[EXERCISE BRIEF]
Give the data again word for word; drop the pictures.

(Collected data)
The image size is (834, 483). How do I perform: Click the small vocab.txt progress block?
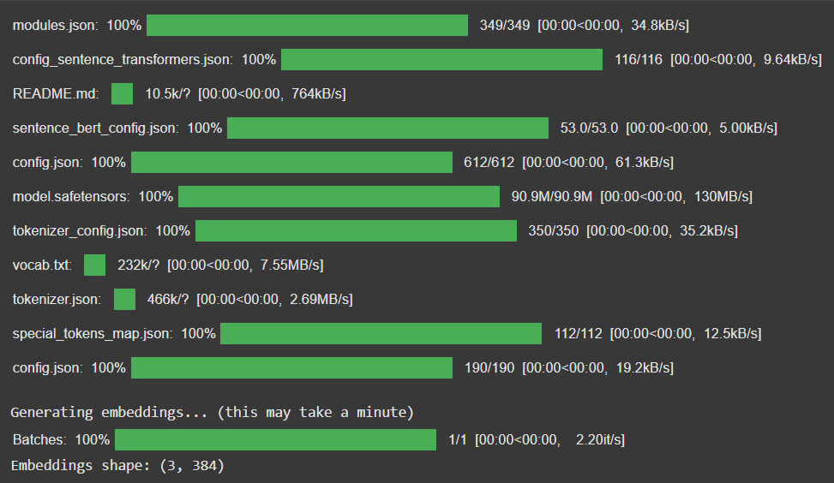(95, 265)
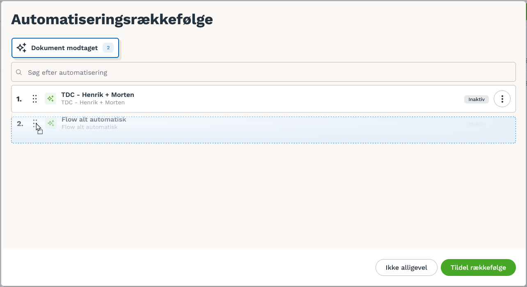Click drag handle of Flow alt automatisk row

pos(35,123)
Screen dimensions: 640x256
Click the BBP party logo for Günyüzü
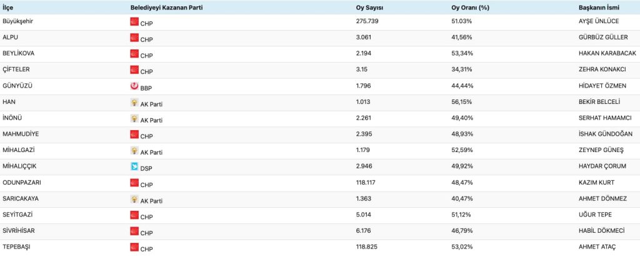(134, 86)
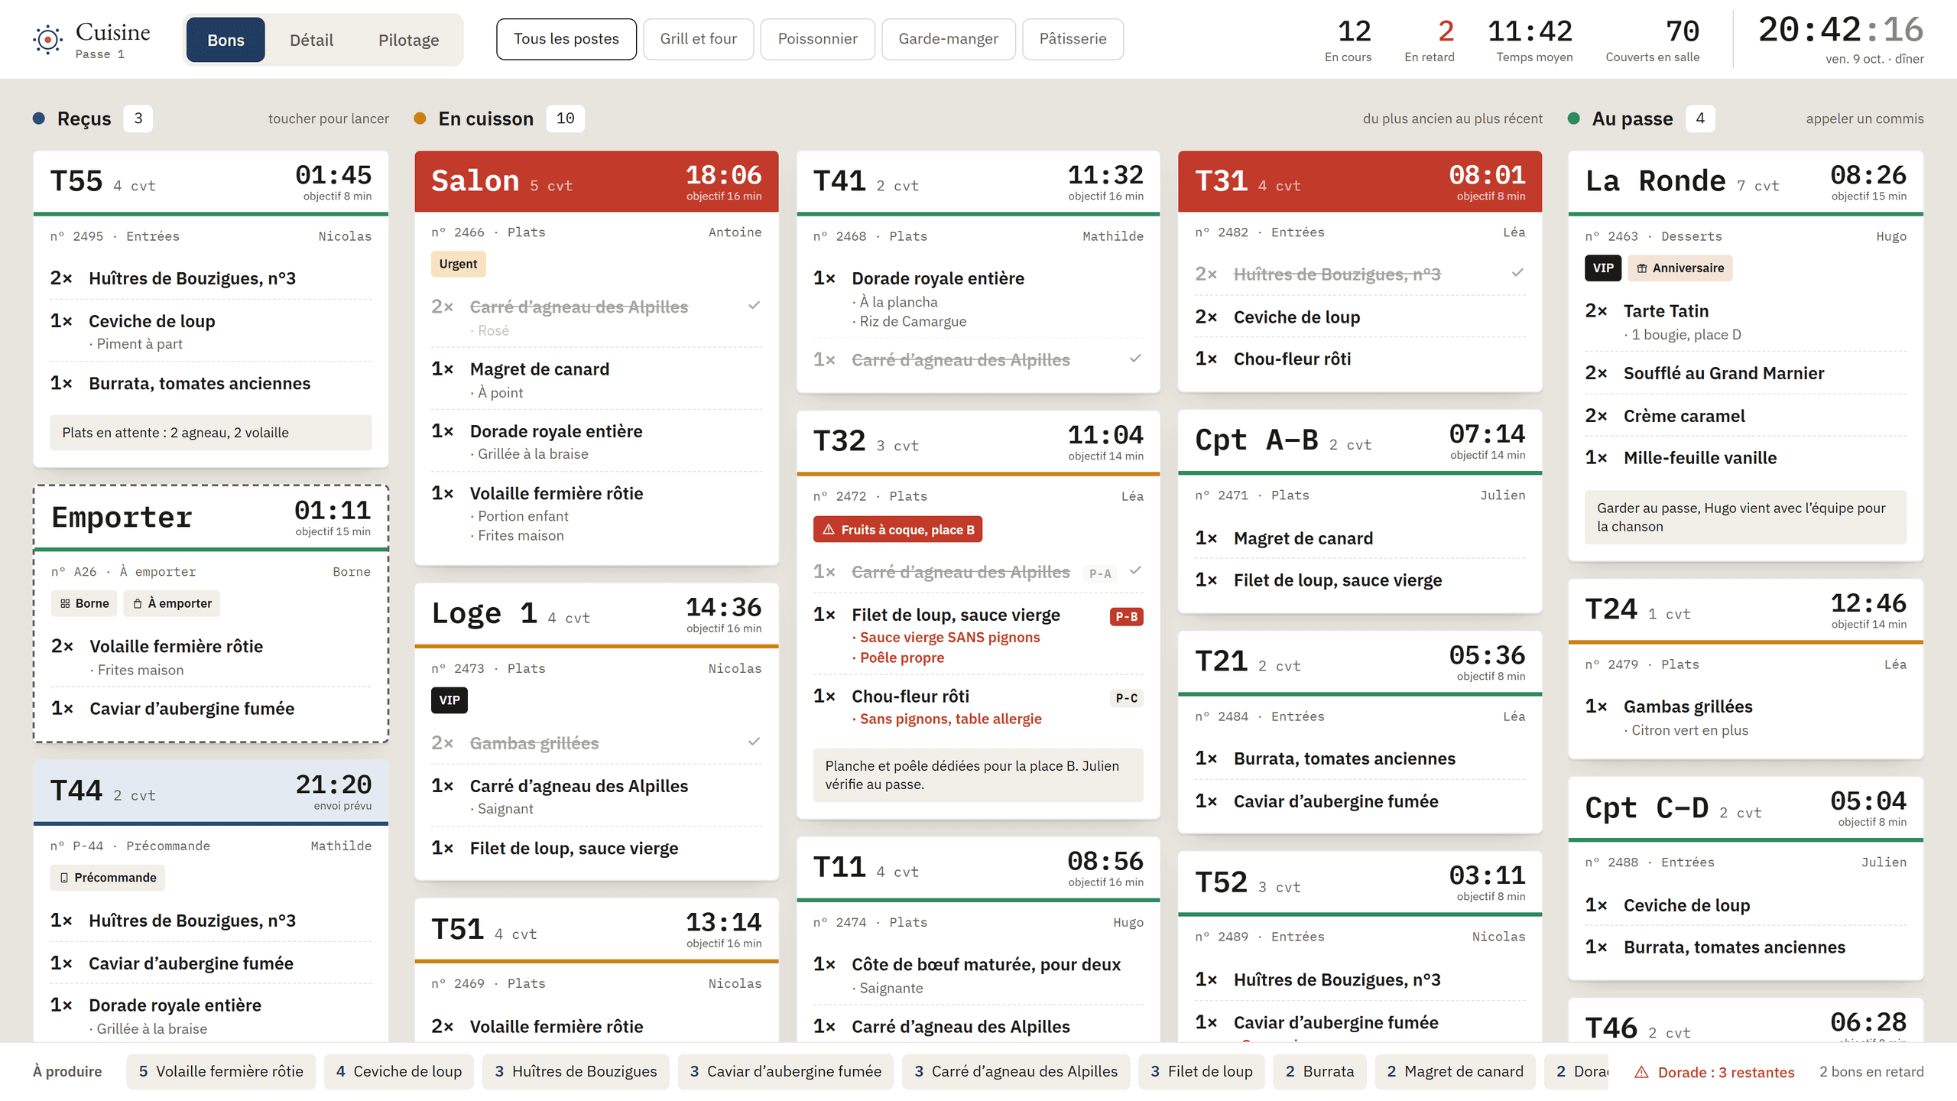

[TASK RESPONSE]
The image size is (834, 483). How do I perform: Click the small vocab.txt progress block?
(95, 265)
Click drag handle of Flow alt automatisk row

pos(35,123)
Screen dimensions: 640x256
Click the BBP party logo for Günyüzü
(134, 86)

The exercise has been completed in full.